The IOC president, who was in Vancouver to review the city's preparations for the 2010 Winter Games, addressed ongoing human rights concerns in communist China during an interview with CBC Sports' Ron MacLean on Thursday.
"I'm saying that the Games are a force for the world that will promote the social evolution in China, and the Games are a catalyst for change in China," Rogge said. "But the Games, at the same time, are not the panacea for all the ills of the world."
Excerpts of the interview were shown Thursday on CBC's The National. More of the interview can be seen on the next edition of CBC's Countdown to Beijing, Monday at 7:30 p.m. ET on CBC Newsworld and streamed on CBCSports.ca. In subsequent weeks, the show can be seen on CBC Television — with streaming on CBCSports.ca — each Monday at 7:30 p.m. ET.

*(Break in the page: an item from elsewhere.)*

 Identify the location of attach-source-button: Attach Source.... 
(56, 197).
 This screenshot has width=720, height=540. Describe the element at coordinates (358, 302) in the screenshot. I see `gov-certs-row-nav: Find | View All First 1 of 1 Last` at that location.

Beijing beat out Toronto for the right to host the 2008 Olympics in part, it is believed, because the Beijing bid included a pledge from China to improve its human-rights record. But there are concerns that the authoritarian state is not making good on its promise.
It isn't certain whether the Beijing bid contained a human rights provision because, unlike Vancouver's, the bid contract was not made public.
Earlier this month, American filmmaker Steven Spielberg resigned his post as artistic adviser for Beijing's opening and closing ceremonies to protest China's refusal to use its influence to help end the ongoing genocide in Sudan's Darfur region.
"We have limitations in that we are not a political organization," Rogge said in his interview with MacLean. "We are a sports organization, of course based on very strong values and based on the total respect of the individual. And therefore I believe that the Games will be a revealer of what China wants to show at the Games."
MacLean said on the National on Thursday that he suggested to Rogge that the IOC urge its sponsors to apply pressure to the Chinese government, but that Rogge "would hear none of that."